Given the tool's complexity, does the description cover enough for an agent to succeed on first attempt?

Given the tool's complexity (5 parameters including nested objects, no annotations, no output schema), the description is incomplete. It doesn't provide enough context for an agent to understand when to use it, how parameters work, what behavior to expect, or what the output contains. The minimal description fails to compensate for the lack of structured metadata.

Complex tools with many parameters or behaviors need more documentation. Simple tools need less. This dimension scales expectations accordingly.

Parameters2/5

Does the description clarify parameter syntax, constraints, interactions, or defaults beyond what the schema provides?

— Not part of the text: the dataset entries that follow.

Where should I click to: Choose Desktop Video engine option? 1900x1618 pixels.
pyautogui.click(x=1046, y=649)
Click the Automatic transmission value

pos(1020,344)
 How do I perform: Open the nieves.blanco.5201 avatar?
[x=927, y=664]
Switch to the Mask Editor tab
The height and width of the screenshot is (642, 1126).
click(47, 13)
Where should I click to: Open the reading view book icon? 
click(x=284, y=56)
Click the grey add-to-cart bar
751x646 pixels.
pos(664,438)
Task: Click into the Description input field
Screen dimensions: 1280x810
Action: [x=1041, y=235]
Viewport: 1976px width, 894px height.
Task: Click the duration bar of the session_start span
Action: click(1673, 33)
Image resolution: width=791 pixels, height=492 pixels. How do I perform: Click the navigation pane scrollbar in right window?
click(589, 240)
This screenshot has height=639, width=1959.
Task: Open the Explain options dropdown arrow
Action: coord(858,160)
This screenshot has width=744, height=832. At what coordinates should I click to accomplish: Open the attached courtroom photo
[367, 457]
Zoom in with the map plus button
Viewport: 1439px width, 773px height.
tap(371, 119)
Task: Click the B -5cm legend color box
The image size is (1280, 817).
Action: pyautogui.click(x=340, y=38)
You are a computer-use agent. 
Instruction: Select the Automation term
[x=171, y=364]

Schema description coverage is 0%, so the description must compensate but provides no parameter information. The description doesn't explain what 'limit', 'userId', 'groupIds', 'startingAfter', or the complex 'query' object do, nor how they interact with 'recent' rooms. With 5 parameters including nested objects, this leaves the agent guessing about parameter purposes and relationships.

Input schemas describe structure but not intent. Descriptions should explain non-obvious parameter relationships and valid value ranges.

Purpose4/5

Does the description clearly state what the tool does and how it differs from similar tools?

The description clearly states the verb 'Get' and resource 'Liveblocks rooms' with the qualifier 'recent', which provides a specific purpose. It distinguishes from siblings like 'get-room' (singular) by implying it returns multiple rooms, but doesn't explicitly differentiate from other list-like tools like 'get-threads' or 'get-active-users'.

Agents choose between tools based on descriptions. A clear purpose with a specific verb and resource helps agents select the right tool.

Usage Guidelines2/5

Does the description explain when to use this tool, when not to, or what alternatives exist?

No guidance is provided on when to use this tool versus alternatives. The description doesn't mention when to use 'get-rooms' versus 'get-room' (singular), 'get-threads', or other retrieval tools. There's no context about prerequisites, typical use cases, or limitations beyond the implicit 'recent' scope.

Agents often have multiple tools that could apply. Explicit usage guidance like "use X instead of Y when Z" prevents misuse.